Monday, April 29, 2019

Bayard as the `Unvanquished of the Novels Title Essay

Bayard as the Unvanquished of the Novels Title - Essay caseBayard, growing up in the vanquished South and under the influence of a father whose ethos revolves around state of war and dreams, could have easily absorbed an ethos of self-destruction and vanquishment. Colonel Sartoris bequest, and indeed the family heritage, is one of war a legacy which defines resolution and honour in terms of the destruction of others. It is a legacy which irrevocably defines war as atmosphere and the defeat of others as heroism. Within the context of this legacy, one inherently founded upon the precept of vanquishing the other, In so doing, he ultimately engages in self-destruction. In addition to the above, Colonel Sartoris emerges as a dreamer - a man whose thoughts ar so intently focused on his perceptions of honour and on the maintenance of the previously defined legacy that he fails to connect with the reality around him. In articulating the nature of that dream, Drusilla tells Bayard that h is father is thinking of this whole surface area which he is trying to raise by its bootstraps, so that all people in it, not scarcely his kind nor his old regiment, but all people, black and white, the women and the children may enjoy a better emotional state (Faulkner, p. 256).

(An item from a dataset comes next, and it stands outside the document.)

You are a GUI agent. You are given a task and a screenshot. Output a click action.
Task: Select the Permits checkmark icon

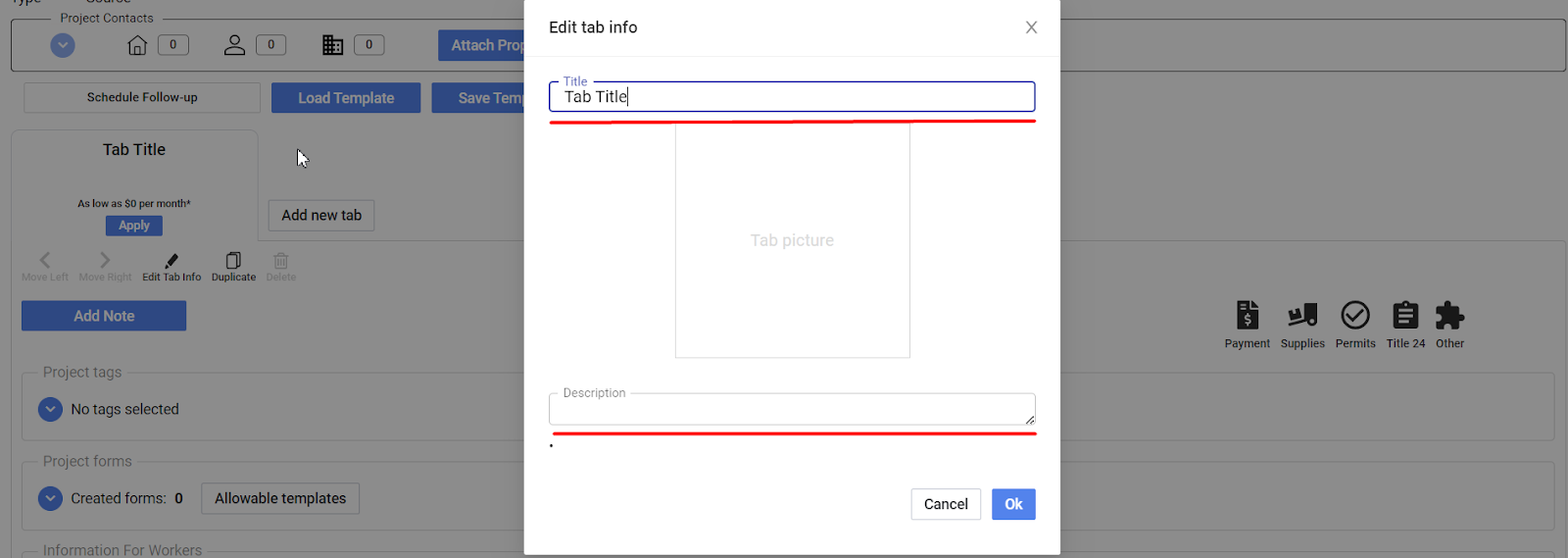pos(1355,315)
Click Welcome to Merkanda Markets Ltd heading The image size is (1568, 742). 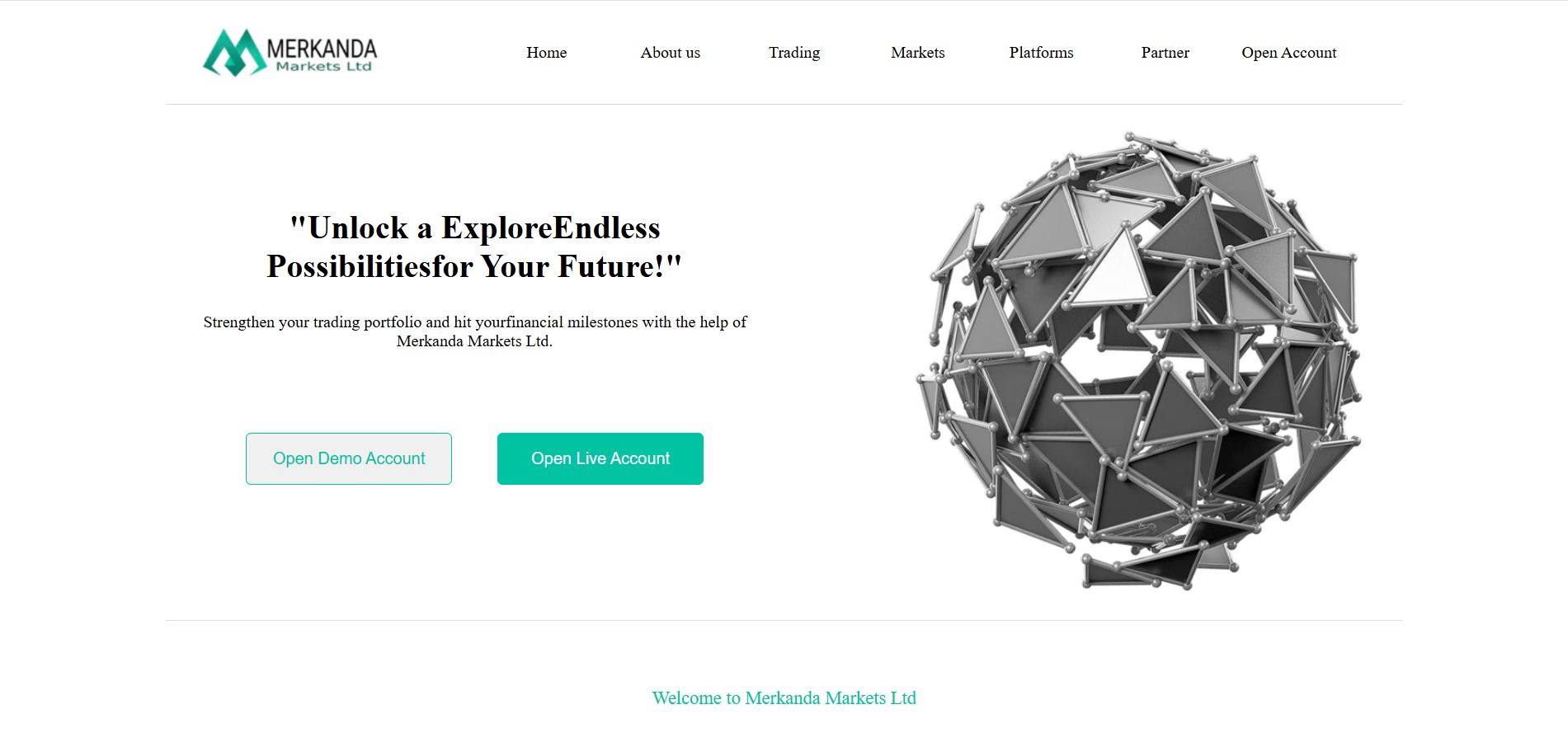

This is an undoubtedly noble and honourable dream but it is, nonetheless, a dream. The very concept of dreams effectively signifies a rupture with, and destruction of, reality. From this perspective, therefore, Bayard is raised in an atmosphere which should have imposed self-destruction upon him, whether consequent to the ethos embraced at heart the family legacy or that contained within his fathers dreams.